:: Exercise description ::
Note each line in the data below that holds "Save", and copy it.

»»

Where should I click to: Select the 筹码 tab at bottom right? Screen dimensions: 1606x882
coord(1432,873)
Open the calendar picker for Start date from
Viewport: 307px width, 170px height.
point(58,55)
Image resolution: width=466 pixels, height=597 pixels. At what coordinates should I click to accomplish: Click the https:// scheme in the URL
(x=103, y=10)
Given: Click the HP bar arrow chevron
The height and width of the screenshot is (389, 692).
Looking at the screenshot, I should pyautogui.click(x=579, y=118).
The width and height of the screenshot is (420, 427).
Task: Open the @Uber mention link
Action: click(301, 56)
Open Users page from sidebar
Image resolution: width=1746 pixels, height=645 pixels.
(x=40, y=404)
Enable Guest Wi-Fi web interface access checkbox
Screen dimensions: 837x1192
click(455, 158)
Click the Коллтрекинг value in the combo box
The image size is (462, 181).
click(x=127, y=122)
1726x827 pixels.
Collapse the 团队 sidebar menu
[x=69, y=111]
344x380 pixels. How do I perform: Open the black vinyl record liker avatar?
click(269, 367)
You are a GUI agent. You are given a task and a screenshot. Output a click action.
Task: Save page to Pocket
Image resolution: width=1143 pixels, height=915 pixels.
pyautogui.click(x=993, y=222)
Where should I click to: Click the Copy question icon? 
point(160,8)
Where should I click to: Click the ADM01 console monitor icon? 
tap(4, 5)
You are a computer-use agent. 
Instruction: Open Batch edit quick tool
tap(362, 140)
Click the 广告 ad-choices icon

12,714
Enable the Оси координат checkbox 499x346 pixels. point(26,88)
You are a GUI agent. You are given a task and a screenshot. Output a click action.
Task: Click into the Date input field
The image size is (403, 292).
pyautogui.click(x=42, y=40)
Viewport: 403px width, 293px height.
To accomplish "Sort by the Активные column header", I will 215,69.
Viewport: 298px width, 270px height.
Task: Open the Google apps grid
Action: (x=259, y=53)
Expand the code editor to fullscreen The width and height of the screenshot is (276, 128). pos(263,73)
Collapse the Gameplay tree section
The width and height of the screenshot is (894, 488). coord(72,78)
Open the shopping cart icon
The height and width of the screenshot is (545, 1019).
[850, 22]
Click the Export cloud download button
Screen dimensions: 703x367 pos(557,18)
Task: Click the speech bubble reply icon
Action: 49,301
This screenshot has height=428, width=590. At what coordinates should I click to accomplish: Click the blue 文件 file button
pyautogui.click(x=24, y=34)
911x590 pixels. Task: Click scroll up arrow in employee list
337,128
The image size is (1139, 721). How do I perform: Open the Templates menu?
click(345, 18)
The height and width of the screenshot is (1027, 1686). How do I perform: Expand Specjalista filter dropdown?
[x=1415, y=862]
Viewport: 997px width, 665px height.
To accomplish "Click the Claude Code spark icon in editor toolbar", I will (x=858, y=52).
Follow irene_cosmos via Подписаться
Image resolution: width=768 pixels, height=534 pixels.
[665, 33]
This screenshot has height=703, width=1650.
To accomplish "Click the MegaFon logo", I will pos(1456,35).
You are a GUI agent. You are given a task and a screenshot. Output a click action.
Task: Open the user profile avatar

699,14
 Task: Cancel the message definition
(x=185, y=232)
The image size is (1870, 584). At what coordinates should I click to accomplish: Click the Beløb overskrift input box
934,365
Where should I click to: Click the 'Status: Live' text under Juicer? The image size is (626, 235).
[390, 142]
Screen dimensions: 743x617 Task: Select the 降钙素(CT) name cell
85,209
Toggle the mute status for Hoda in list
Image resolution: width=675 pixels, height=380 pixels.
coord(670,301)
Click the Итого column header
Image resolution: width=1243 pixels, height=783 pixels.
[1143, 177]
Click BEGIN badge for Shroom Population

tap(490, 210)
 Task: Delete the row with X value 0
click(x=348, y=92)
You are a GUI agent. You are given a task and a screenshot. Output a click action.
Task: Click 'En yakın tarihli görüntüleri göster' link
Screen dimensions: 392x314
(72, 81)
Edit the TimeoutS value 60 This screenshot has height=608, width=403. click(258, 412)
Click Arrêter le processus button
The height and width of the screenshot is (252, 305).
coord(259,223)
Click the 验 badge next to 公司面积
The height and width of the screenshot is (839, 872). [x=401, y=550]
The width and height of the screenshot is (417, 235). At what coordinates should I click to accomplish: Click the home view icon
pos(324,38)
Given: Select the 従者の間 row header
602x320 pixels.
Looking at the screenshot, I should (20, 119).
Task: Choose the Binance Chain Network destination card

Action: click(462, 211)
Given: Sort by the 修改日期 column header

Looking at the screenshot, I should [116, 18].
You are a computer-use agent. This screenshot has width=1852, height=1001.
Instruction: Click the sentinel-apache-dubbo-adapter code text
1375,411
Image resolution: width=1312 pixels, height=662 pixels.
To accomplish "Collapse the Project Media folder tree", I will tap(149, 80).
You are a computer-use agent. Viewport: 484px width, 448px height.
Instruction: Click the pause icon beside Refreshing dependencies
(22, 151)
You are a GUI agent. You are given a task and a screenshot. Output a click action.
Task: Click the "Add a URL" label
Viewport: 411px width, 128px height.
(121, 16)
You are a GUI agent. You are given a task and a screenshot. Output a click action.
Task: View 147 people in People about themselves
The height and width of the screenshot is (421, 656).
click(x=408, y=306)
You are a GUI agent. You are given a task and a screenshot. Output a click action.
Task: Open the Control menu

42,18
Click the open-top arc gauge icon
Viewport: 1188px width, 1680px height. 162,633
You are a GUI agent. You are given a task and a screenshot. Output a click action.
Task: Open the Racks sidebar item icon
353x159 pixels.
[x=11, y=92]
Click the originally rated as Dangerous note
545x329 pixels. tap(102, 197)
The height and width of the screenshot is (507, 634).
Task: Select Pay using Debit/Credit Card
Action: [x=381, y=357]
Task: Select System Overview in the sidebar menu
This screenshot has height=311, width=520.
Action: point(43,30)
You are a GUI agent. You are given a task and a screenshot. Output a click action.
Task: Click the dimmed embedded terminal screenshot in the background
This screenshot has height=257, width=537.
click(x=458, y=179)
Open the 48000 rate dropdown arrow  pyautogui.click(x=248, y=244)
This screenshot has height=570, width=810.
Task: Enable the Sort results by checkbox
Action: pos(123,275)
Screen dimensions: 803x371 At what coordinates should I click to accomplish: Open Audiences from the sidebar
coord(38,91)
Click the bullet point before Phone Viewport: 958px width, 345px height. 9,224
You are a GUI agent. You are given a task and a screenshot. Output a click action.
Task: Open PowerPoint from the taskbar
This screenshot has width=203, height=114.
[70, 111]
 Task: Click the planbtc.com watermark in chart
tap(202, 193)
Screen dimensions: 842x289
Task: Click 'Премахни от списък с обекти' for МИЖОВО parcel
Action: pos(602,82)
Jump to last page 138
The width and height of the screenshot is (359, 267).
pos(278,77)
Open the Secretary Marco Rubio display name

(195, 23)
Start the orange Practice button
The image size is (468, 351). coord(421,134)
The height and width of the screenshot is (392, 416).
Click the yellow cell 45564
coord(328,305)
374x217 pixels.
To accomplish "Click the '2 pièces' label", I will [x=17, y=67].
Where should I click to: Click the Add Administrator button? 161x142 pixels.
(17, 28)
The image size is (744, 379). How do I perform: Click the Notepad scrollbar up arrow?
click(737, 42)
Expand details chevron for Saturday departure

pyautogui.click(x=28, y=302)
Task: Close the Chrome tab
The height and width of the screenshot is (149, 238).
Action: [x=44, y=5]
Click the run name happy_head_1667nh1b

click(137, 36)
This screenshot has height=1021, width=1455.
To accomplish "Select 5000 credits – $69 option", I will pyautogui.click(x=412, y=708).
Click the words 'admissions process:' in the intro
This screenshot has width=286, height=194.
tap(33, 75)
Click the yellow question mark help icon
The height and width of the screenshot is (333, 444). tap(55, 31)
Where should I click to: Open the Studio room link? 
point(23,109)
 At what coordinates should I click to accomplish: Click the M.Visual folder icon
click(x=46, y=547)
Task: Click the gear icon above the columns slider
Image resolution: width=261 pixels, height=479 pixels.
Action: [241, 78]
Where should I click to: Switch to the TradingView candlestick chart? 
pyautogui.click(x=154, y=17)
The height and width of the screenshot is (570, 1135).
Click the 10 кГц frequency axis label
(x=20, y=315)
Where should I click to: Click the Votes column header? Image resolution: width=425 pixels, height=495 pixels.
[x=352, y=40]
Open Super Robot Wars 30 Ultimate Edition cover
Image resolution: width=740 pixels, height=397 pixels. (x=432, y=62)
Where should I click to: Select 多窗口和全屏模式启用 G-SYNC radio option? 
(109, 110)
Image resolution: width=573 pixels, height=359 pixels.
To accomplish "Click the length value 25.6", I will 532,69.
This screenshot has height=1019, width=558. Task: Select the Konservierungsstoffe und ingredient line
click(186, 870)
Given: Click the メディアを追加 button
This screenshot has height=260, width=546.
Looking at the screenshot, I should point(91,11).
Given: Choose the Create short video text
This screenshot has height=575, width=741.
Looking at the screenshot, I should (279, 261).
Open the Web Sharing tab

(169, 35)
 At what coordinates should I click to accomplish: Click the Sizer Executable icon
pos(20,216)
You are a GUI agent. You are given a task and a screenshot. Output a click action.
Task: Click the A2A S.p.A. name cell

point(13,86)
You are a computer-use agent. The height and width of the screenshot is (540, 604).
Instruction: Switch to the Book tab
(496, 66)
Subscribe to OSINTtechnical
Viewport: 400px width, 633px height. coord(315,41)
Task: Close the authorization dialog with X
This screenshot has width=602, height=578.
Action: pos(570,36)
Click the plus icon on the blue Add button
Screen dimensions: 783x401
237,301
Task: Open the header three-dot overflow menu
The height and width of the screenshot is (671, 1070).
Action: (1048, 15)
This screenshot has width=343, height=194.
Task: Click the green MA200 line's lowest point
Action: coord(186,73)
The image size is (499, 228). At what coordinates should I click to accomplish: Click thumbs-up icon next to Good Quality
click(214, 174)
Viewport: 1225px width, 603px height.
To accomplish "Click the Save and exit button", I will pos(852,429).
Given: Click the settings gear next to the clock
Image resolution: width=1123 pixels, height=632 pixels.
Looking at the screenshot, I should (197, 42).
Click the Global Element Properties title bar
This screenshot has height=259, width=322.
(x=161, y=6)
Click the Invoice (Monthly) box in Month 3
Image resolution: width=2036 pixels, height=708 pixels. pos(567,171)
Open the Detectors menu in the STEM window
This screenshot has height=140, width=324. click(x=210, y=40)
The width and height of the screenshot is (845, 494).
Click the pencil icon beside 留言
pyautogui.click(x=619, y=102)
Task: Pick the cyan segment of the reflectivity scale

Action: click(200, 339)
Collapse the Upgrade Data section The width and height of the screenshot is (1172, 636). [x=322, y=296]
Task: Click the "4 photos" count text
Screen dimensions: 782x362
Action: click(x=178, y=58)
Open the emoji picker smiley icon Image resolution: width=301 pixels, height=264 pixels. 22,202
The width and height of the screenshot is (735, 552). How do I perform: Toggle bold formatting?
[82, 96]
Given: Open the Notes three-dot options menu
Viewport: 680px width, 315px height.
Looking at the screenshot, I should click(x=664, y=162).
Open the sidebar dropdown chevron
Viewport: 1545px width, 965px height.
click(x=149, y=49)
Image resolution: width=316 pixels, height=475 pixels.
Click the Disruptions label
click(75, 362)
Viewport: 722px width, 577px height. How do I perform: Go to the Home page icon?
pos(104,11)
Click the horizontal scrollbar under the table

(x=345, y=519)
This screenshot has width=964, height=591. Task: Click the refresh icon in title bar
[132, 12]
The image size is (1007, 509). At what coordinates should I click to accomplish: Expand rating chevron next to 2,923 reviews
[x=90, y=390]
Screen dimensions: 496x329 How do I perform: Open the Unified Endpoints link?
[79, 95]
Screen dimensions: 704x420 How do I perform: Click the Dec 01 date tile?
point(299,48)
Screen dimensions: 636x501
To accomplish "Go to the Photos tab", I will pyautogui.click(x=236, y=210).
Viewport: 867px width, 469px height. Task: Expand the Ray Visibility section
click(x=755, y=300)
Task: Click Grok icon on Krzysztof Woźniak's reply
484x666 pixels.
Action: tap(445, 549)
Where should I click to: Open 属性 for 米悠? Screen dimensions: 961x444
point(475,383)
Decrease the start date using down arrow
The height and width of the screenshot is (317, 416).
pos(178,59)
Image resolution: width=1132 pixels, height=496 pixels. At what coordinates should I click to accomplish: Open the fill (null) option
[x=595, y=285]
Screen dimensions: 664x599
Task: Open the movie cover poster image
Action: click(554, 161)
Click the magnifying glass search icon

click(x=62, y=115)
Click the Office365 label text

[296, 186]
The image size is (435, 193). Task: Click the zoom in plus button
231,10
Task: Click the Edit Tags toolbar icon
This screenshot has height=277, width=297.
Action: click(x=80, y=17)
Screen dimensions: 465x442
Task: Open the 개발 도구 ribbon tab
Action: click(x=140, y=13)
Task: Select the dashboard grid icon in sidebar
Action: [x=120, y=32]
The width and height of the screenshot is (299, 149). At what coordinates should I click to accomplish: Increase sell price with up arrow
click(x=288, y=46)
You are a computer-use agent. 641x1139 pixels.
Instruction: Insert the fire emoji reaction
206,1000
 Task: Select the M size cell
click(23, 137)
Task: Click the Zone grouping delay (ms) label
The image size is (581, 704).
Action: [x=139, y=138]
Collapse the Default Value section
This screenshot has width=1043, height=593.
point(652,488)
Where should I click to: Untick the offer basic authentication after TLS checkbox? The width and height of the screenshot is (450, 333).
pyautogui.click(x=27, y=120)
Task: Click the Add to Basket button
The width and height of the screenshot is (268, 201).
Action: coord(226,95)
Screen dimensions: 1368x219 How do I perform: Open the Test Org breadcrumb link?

««

:: Answer space ::
Task: Save page to Pocket
To accomplish "Click the Save and exit button", I will pos(852,429).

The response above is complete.